Donald Trump is Already Looking to Gut Medicaid

Now that Donald Trump will be the next president, Republicans are eyeing overhauls to safety net programs like Medicaid and food stamps. 

The Washington Post reports that Trump’s advisers are speaking with Republicans in Congress about making big changes to federal assistance programs to pay for extending Trump’s 2017 tax cuts. These changes include new work requirements and spending caps, according to anonymous sources familiar with the discussions. 

Some Republicans have misgivings about how such changes will go over with the public, the Post reports, noting that these programs support at least 70 million low-income and disabled Americans.  

“I don’t think that passing just an extension of tax cuts that shows on paper an increase in the deficit [is] going to be challenging,” one Republican tax adviser told the Post. “But the other side of the coin is, you start to add things to reduce the deficit, and that gets politically more challenging.”

Parts of the bill are set to expire in 2025, and extending those provisions will add over $4 trillion to the national debt, which is already high at $36 trillion.

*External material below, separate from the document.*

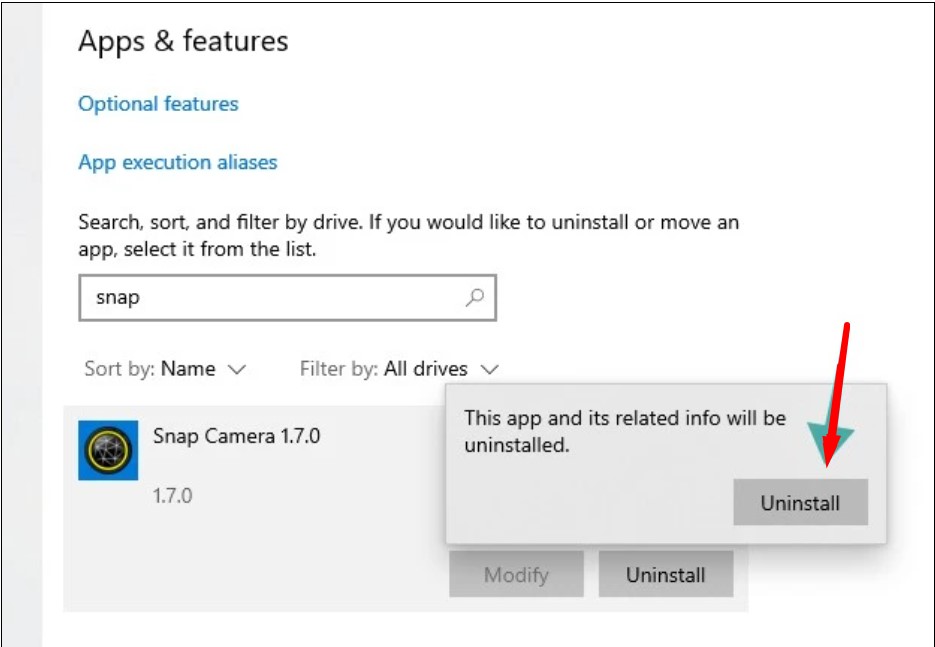Click the "Search, sort, and filter" description text
Screen dimensions: 935x647
tap(408, 235)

Trump’s campaign promises of cutting taxes on tips and overtime will only add to that total. While Republicans say they support Trump’s further cuts, they don’t want more government borrowing, so they are looking for places to save money.

Social welfare programs have long been in Republican crosshairs. For example, Republicans could revive their efforts to cut food stamps, or the Supplemental Nutrition Assistance Program, especially because the benefit automatically increases with inflation. They could also try to impose more limits on what food products can be bought under the program. But Republicans have taken heat in the past for merely floating cuts to these programs, and Democrats would likely seize on further attempts.

Trump’s 2017 tax overhaul cut taxes for the wealthiest Americans and corporations, and companies used that savings to buy back their own stock instead of doing things that would actually benefit the economy, for instance creating jobs. Extending those provisions would likely lead to more of the same, with the added cruelty of cutting government assistance to the most vulnerable of Americans.